La gauche n’est pas non plus à l’abri d’alternances municipales au terme de longs règnes. Dans des contextes différents, c’est notamment possible dans deux villes conquises par ce camp en 1977, à Angers et à Belfort.
L’appoint du vote national
La prise en considération des équations locales ne doit pas faire oublier que la tendance nationale jouera un rôle majeur dans le bilan final des batailles municipales. Même si le «vote sanction» global n’est, comme l’indiquent les enquêtes d’opinion, que le fait d’une minorité d’électeurs, il suffira parfois à inverser le résultat.
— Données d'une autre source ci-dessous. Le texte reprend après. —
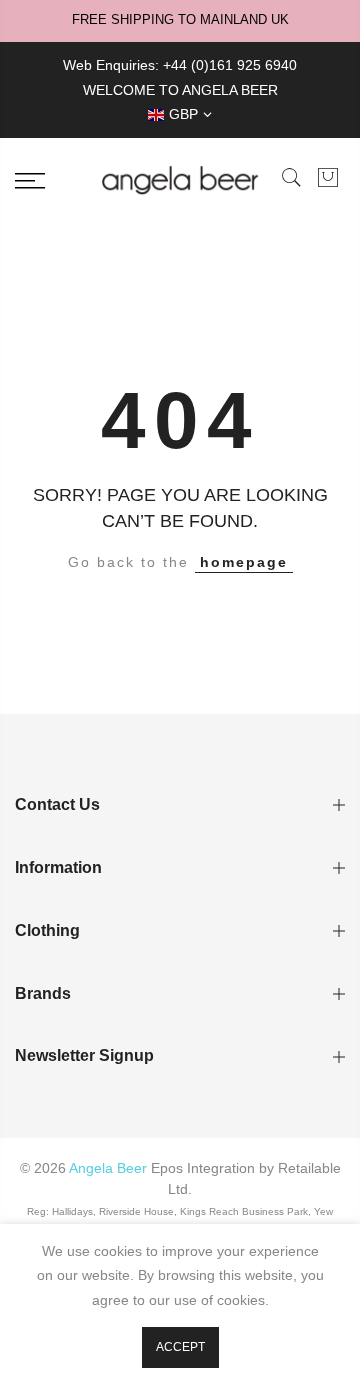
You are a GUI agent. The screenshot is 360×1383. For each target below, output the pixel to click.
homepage (244, 562)
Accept (180, 1347)
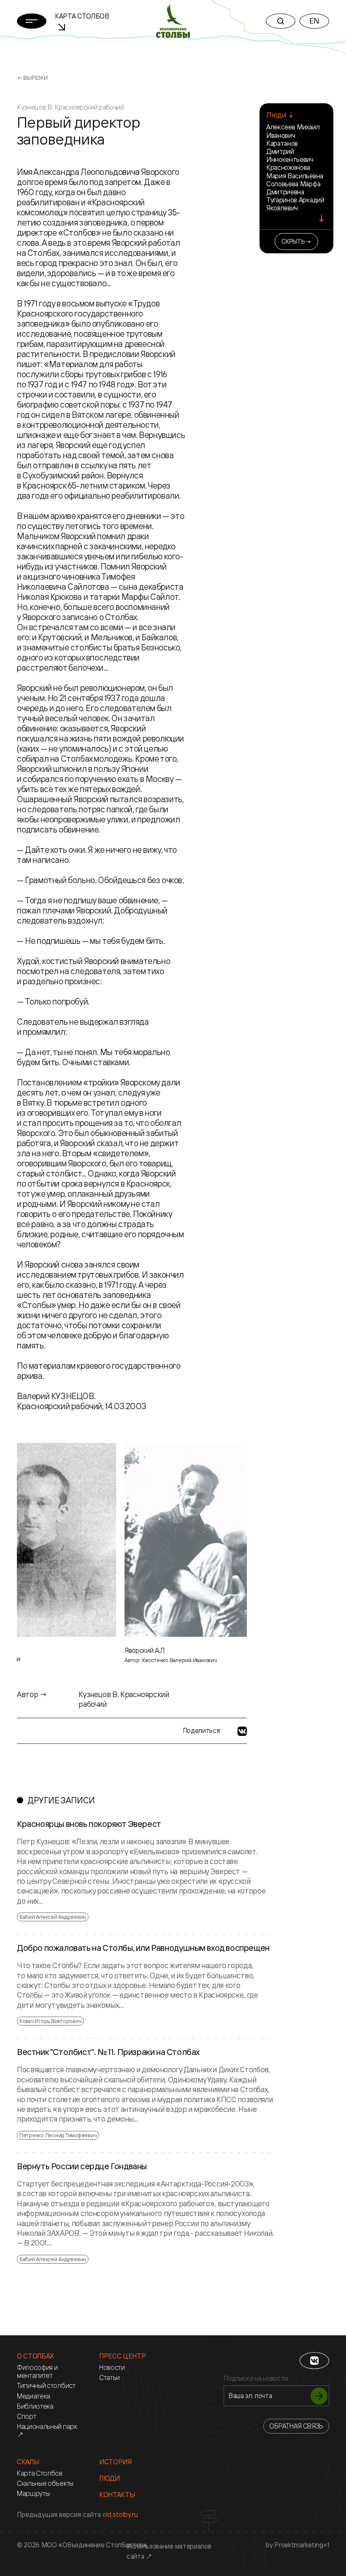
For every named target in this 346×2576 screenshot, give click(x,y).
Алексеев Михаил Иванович (292, 131)
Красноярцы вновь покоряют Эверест (89, 1824)
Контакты (117, 2495)
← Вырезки (32, 77)
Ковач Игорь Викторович (50, 2020)
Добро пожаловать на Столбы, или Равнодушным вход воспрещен (143, 1948)
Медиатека (33, 2396)
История (115, 2462)
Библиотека (35, 2406)
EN (314, 20)
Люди (109, 2478)
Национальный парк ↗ (47, 2431)
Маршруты (33, 2494)
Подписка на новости (256, 2379)
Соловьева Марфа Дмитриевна (293, 188)
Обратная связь (296, 2426)
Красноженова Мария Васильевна (294, 171)
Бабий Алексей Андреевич (52, 1916)
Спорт (26, 2416)
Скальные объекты (45, 2483)
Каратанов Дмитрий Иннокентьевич (290, 151)
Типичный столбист (46, 2386)
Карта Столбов (39, 2473)
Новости (112, 2368)
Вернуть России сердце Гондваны (82, 2166)
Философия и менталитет (37, 2372)
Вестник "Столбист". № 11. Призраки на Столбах (108, 2052)
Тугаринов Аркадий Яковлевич (295, 204)
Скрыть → (296, 241)
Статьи (109, 2378)
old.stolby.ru (120, 2514)
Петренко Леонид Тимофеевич (58, 2135)
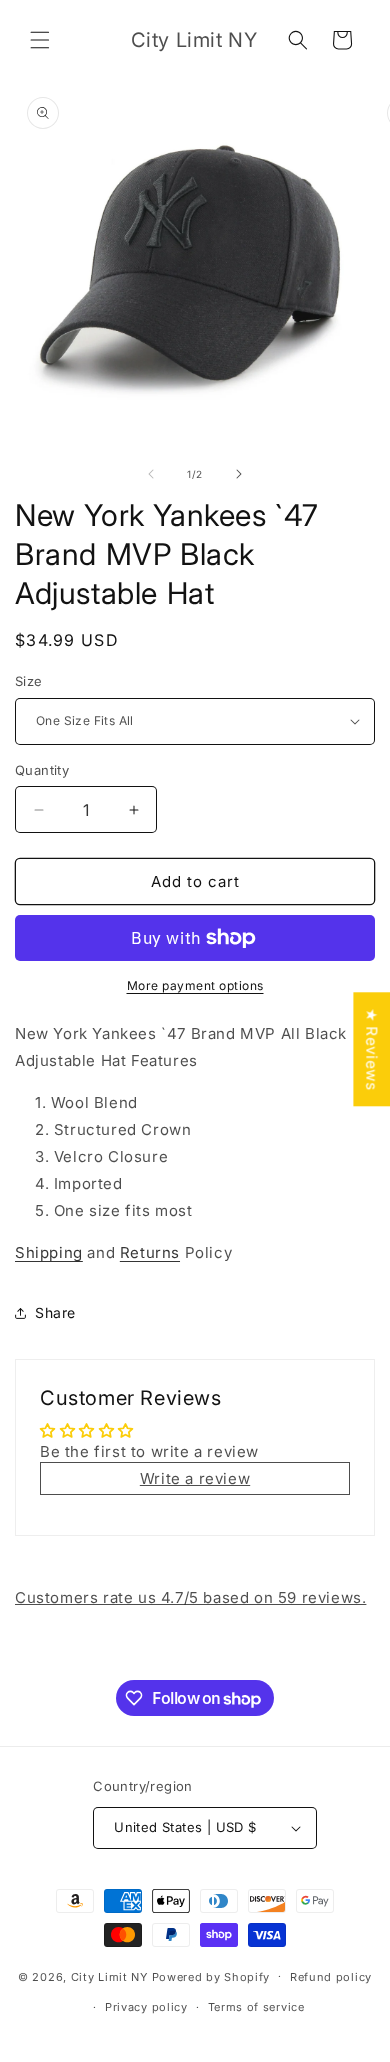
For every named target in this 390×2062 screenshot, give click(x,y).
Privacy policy (146, 2007)
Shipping (49, 1252)
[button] (40, 40)
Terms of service (256, 2007)
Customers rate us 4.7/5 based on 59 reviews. (190, 1597)
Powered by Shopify (211, 1976)
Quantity (42, 770)
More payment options (195, 985)
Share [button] (55, 1312)
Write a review (195, 1478)
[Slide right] (239, 474)
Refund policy (331, 1977)
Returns (150, 1252)
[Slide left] (151, 474)
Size (29, 681)
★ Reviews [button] (371, 1049)
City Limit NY (109, 1976)
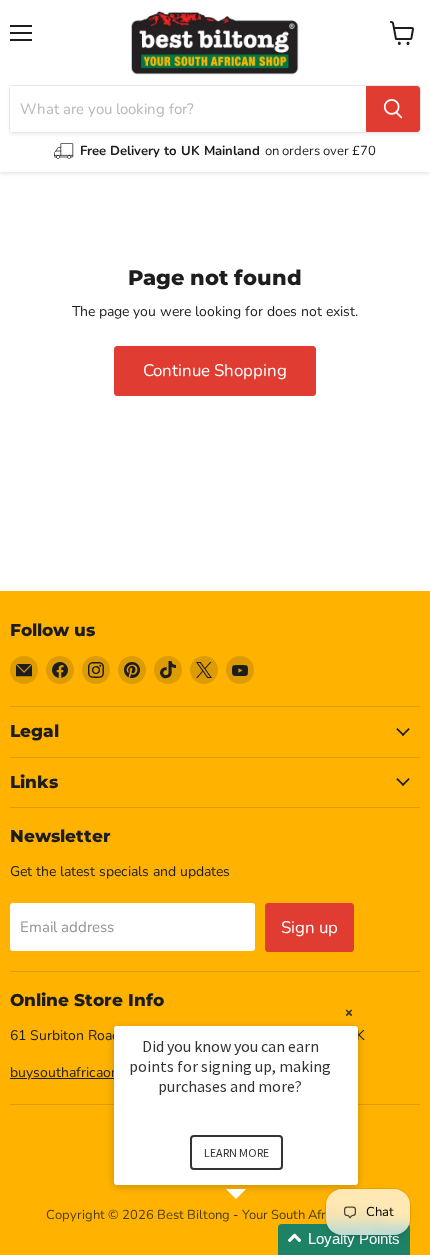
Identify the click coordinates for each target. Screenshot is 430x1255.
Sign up (309, 927)
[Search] (393, 109)
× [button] (349, 1012)
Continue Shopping (215, 370)
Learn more (236, 1152)
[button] (260, 1239)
Il ne faudra pas plus de 30% de votants remontés contre le pouvoir de gauche pour faire basculer la majorité dans nombre de communes.
Le phénomène pourrait être plus accentué dans les municipalités de taille moyenne, tout particulièrement dans celles qui sont situées à la périphérie des agglomérations, et où la notoriété du maire est parfois moindre. Le vote sur étiquette devrait alors prendre toute son importance, l’impopularité du pouvoir rejaillissant sur ses amis locaux.
On ne peut exclure non plus que les sondages pré-électoraux, parfois réalisés très tôt dans la campagne, surestiment le niveau de la gauche. Le fameux «vote sanction» tend habituellement à se renforcer dans la dernière phase de la compétition électorale. A Marseille, par exemple, les enquêtes récentes semblent plus favorables à la droite. Sans oublier les effets du délétère climat politique actuel, qui devrait avant tout profiter au Front national.